Let's begin with the basics. We'll import our dataset and get a sense of the quantity of data that we are working with. We will do this by using pandas to import our data:
# pandas is a powerful Python-based data package that can handle large quantities of row/column data
# we will use pandas many times during these videos. a 2D group of data in pandas is called a 'DataFrame'
# import pandas
import pandas as pd
# use the read_csv method to read in a local file of leaked passwords
# here we specify `header=None` so that that there is no header in the file (no titles of columns)
# we also specify that if any row gives us an error, skip over it (this is done in error_bad_lines=False)
data = pd.read_csv('../data/passwords.txt', header=None, error_bad_lines=False)
Now that we have our data imported, let's call on the shape method of the DataFrame to see how many rows and columns we have:
# shape attribute gives us tuple of (# rows, # cols)
# 1,048,489 passwords
print data.shape
(1048489, 1)
Since we only have one column to worry about (the actual text of the password), as a good practice, let's call on the dropna method of the DataFrame to remove any null values:
# the dropna method will remove any null values from our dataset. We have to include the inplace in order for the
# change to take effect
data.dropna(inplace=True)
# still 1,048,485 passwords after dropping null values
print data.shape
(1048485, 1)
We only lost four passwords. Now let's take a look at what we are working with. Let's ensure proper nomenclature and change the name of our only column to text and call on the head method:
# let's change the name of our columns to make it make more sense
data.columns = ['text']
# the head method will return the first n rows (default 5)
data.head()
Running the head method reveals the first five passwords in our dataset:
Text | |
---|---|
0 | 7606374520 |
1 | piontekendre |
2 | rambo144 |
3 | primoz123 |
4 | sal1387 |
Let's isolate our only column as a pandas 1-D Series object and call the variable as text. Once we have our series object in hand, we can use value_counts to see the most common passwords in our dataset:
# we will grab a single column from our DataFrame.

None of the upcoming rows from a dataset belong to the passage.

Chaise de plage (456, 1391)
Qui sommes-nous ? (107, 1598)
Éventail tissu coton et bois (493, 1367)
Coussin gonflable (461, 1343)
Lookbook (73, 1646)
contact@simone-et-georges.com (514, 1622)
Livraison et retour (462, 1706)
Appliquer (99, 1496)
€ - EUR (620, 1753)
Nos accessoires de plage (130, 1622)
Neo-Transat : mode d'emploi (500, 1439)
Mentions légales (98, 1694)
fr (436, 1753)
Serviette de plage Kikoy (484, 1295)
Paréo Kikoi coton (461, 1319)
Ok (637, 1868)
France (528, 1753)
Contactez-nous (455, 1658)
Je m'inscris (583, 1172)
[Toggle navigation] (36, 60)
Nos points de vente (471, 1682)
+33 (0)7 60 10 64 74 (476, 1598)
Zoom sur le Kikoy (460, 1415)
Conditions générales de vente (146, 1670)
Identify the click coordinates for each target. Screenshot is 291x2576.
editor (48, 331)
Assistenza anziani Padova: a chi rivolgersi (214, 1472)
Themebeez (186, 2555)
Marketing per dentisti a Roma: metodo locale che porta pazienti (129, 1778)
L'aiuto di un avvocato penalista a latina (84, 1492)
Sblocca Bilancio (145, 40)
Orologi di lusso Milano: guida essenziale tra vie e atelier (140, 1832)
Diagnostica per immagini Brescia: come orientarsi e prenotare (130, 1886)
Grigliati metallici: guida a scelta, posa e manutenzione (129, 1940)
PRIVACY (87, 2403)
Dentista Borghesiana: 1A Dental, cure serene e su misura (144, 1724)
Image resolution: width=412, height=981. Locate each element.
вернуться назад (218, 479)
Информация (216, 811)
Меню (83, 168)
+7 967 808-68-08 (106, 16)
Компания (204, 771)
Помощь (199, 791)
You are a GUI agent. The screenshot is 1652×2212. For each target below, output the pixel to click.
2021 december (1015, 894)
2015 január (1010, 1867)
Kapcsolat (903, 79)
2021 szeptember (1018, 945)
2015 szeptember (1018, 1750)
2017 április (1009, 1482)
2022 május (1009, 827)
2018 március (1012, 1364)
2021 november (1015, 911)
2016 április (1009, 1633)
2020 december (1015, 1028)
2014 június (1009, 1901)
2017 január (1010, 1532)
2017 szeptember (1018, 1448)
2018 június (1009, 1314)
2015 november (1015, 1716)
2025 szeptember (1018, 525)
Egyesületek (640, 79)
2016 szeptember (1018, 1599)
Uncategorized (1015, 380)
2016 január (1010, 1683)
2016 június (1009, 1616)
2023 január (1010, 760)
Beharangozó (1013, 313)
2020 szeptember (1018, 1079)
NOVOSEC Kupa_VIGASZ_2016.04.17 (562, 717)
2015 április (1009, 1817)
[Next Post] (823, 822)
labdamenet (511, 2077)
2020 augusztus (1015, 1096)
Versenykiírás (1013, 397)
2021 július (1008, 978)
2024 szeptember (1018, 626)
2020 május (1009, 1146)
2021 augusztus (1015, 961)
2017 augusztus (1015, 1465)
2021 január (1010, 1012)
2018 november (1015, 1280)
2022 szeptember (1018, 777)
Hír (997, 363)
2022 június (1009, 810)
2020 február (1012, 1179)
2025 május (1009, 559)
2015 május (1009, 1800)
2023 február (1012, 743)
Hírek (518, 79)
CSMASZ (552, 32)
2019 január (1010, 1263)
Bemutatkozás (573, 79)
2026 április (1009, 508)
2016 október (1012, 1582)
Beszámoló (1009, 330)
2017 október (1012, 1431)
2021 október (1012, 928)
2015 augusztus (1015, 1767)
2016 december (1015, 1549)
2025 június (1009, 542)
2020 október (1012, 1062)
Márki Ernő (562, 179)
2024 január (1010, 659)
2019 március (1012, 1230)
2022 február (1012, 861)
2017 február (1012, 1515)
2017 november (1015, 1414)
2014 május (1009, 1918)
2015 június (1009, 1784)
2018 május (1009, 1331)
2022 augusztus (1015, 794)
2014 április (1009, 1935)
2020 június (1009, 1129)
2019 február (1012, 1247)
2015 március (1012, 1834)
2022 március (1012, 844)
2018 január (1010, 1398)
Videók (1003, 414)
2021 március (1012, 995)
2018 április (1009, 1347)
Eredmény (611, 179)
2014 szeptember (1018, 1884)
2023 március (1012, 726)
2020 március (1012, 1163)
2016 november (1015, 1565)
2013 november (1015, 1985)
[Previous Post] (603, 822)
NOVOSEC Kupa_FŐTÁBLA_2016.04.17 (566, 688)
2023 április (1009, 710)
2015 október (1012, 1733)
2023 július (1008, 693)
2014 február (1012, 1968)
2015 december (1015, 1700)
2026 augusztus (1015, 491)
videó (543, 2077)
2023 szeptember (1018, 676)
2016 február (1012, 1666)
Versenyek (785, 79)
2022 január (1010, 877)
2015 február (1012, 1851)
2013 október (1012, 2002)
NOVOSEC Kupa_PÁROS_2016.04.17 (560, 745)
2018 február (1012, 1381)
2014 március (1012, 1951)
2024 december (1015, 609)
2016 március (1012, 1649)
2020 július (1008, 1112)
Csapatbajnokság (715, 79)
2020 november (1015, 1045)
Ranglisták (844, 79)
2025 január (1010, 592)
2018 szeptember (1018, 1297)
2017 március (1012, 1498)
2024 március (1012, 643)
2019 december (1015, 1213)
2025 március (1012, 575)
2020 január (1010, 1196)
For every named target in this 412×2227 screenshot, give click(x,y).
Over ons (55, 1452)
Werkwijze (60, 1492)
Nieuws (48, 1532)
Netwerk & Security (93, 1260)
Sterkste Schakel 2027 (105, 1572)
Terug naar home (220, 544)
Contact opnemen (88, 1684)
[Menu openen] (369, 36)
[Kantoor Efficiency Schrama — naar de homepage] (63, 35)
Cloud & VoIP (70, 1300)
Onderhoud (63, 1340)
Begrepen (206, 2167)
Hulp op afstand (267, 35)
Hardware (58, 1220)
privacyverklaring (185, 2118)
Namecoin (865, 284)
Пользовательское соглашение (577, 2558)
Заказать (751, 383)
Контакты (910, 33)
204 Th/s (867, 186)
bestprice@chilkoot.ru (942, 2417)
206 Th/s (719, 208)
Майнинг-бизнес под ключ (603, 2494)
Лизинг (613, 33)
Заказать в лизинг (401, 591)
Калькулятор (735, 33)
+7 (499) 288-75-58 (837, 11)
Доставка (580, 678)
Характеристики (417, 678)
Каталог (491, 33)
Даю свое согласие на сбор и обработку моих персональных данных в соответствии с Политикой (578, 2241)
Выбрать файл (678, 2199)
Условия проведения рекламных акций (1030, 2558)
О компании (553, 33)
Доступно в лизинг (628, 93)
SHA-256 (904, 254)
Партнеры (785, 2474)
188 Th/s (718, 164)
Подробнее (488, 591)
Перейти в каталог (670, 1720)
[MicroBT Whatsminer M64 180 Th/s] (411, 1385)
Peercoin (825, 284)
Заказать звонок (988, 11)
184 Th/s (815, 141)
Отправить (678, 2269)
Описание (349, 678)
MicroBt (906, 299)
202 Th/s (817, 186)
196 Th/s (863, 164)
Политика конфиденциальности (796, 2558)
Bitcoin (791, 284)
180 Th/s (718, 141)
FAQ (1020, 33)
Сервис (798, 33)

# A 1-Dimensional version of a DataFrame is called a Series
text = data['text']
# show the type of the variable text
print type(text)
# the value_counts method will count the unique elements of a Series or DataFrame and show the most used passwords
# in this case, no password repeats itself more than 2 times
text.value_counts()[:10]
0 21 123 12 1 10 123456 8 8 8 5 7 2 7 1230 7
123456789 7 12345 6
This is interesting because we see some expected passwords (12345), but also odd because, usually, most sites would not allow one-character passwords. Therefore, in order to get a better picture, we will have to do some manual feature extraction.